START Provided entries
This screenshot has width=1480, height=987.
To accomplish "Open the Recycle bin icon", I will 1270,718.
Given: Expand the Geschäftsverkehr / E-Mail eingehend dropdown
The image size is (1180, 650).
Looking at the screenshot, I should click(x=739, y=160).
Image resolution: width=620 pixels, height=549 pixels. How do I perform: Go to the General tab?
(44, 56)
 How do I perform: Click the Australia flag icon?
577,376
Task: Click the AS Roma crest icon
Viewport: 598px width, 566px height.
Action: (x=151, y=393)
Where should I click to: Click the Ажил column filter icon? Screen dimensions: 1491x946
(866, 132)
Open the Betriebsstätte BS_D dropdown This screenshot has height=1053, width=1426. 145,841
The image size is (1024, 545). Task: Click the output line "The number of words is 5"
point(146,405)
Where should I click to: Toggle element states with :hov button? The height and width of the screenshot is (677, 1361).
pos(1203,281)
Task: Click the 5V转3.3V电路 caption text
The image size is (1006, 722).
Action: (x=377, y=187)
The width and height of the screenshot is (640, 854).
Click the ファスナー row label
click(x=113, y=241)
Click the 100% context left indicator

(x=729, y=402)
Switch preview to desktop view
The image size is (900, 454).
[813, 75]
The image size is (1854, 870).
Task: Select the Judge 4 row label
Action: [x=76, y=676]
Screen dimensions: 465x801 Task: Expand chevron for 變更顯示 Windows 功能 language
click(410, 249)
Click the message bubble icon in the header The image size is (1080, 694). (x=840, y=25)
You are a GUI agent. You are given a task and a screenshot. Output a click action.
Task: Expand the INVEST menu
END Provided entries
● **Task details**
Out of the entries, report each line that contains the word "Open".

● **The completed task**
To accomplish "Open the Recycle bin icon", I will 1270,718.
Open the Betriebsstätte BS_D dropdown This screenshot has height=1053, width=1426. 145,841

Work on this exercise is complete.